▼▼▼

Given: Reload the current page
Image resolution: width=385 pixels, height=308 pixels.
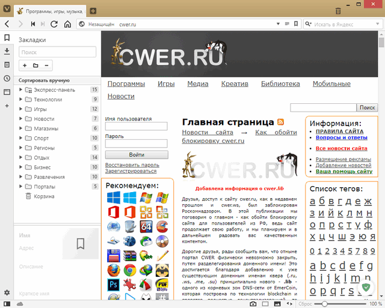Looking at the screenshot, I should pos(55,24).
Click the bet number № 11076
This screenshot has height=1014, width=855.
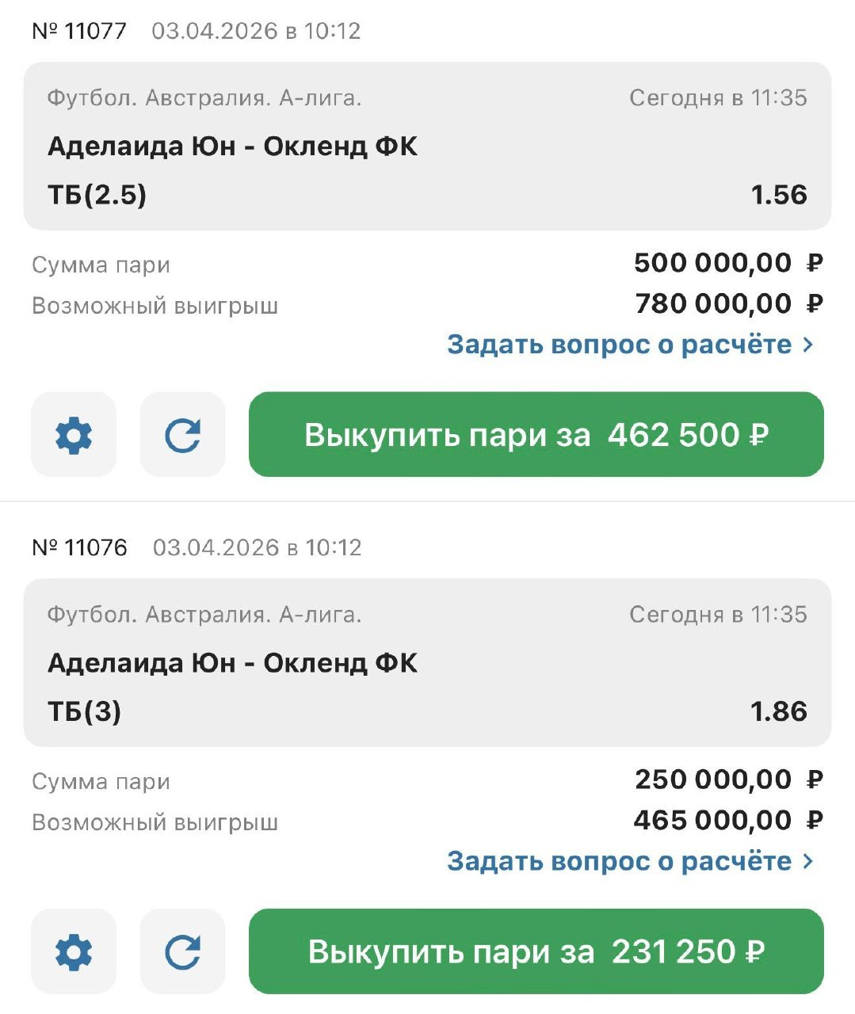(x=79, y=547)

▲▲▲

**EXERCISE REQUIREMENTS**
Strip the images and return the remaining data exactly.

**WRITTEN RESPONSE**
Given: Reload the current page
Image resolution: width=385 pixels, height=308 pixels.
Looking at the screenshot, I should pos(55,24).
Click the bet number № 11076
This screenshot has height=1014, width=855.
(x=79, y=547)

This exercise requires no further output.